The second step is to iteratively partition the kNN graph into “cliques” or clusters using the Louvain modularity optimization algorithm (for the default parameters), with the “granularity” of the clusters set by a resolution parameter (Satija Lab tutorial).

Image: K-means clustering example (from Cambridge Bioinformatics course)

We’ll use the FindClusters() function, selecting a resolution of 0.4 to start, although we could also add other resolutions at this stage to look at in later steps.

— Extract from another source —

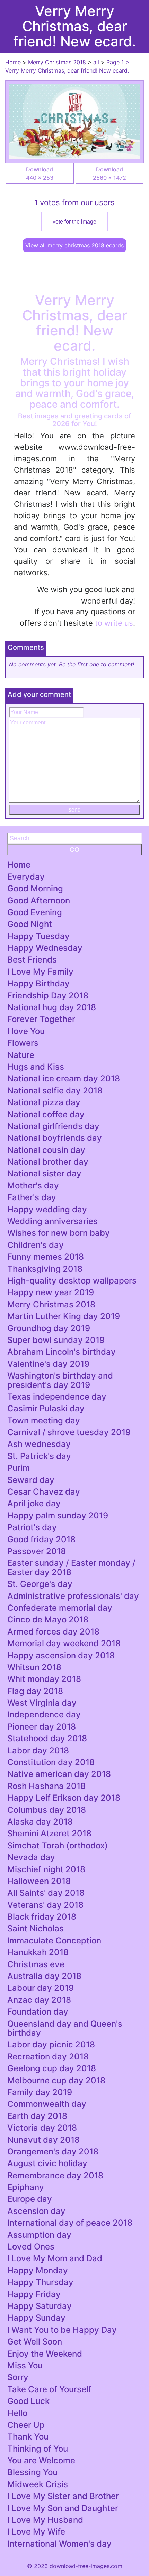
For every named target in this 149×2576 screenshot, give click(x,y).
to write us (114, 622)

See Waltman and Jan van Eck (2013) for the underlying algorithms.

Again, how a “cell type” or “subtype” should be defined for your data is important to consider in selecting a resolution - we’d start with a higher resolution for smaller/more rare clusters and a lower resolution for larger/more general clusters.

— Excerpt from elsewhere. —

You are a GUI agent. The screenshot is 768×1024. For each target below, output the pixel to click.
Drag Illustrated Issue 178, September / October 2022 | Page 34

Then, when we look at the meta data we should see that cluster labels have been added for each cell:

# =========================================================================
# Clustering and Projection
# =========================================================================

# Create KNN graph for PCs with `FindNeighbors()`
geo_so = FindNeighbors(geo_so, dims = 1:pcs, reduction = 'integrated.sct.rpca')

# Then generate clusters
geo_so = FindClusters(geo_so,
                      resolution = 0.4,
                      cluster.name = 'integrated.sct.rpca.clusters')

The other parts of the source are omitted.